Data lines
+++++

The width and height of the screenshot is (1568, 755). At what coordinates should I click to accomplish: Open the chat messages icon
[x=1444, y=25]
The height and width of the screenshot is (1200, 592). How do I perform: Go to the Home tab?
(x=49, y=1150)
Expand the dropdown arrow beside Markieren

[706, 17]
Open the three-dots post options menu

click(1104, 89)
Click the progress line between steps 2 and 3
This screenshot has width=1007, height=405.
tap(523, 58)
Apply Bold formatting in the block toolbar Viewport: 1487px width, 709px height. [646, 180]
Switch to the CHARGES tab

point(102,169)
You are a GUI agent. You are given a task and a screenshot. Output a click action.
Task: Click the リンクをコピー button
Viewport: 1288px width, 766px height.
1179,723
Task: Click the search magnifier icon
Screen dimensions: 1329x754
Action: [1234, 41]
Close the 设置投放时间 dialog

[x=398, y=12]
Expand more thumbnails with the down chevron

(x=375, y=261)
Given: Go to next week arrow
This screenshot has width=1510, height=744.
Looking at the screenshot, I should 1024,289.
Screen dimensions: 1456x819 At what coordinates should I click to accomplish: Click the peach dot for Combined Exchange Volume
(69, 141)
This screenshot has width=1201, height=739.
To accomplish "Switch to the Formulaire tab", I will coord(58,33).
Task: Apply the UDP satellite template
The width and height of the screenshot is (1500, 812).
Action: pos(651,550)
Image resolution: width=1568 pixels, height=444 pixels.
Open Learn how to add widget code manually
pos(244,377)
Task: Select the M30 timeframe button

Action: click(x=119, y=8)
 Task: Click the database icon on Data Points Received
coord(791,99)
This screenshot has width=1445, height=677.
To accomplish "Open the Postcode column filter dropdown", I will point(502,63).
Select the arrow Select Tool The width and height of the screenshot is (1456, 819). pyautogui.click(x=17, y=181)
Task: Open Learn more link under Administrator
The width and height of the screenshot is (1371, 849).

+++++

WORK TO DO:
Gather every line of the records above that contains the string "dropdown", matching case exactly.

SOLUTION FOR THIS PROBLEM:
Expand the dropdown arrow beside Markieren
To accomplish "Open the Postcode column filter dropdown", I will point(502,63).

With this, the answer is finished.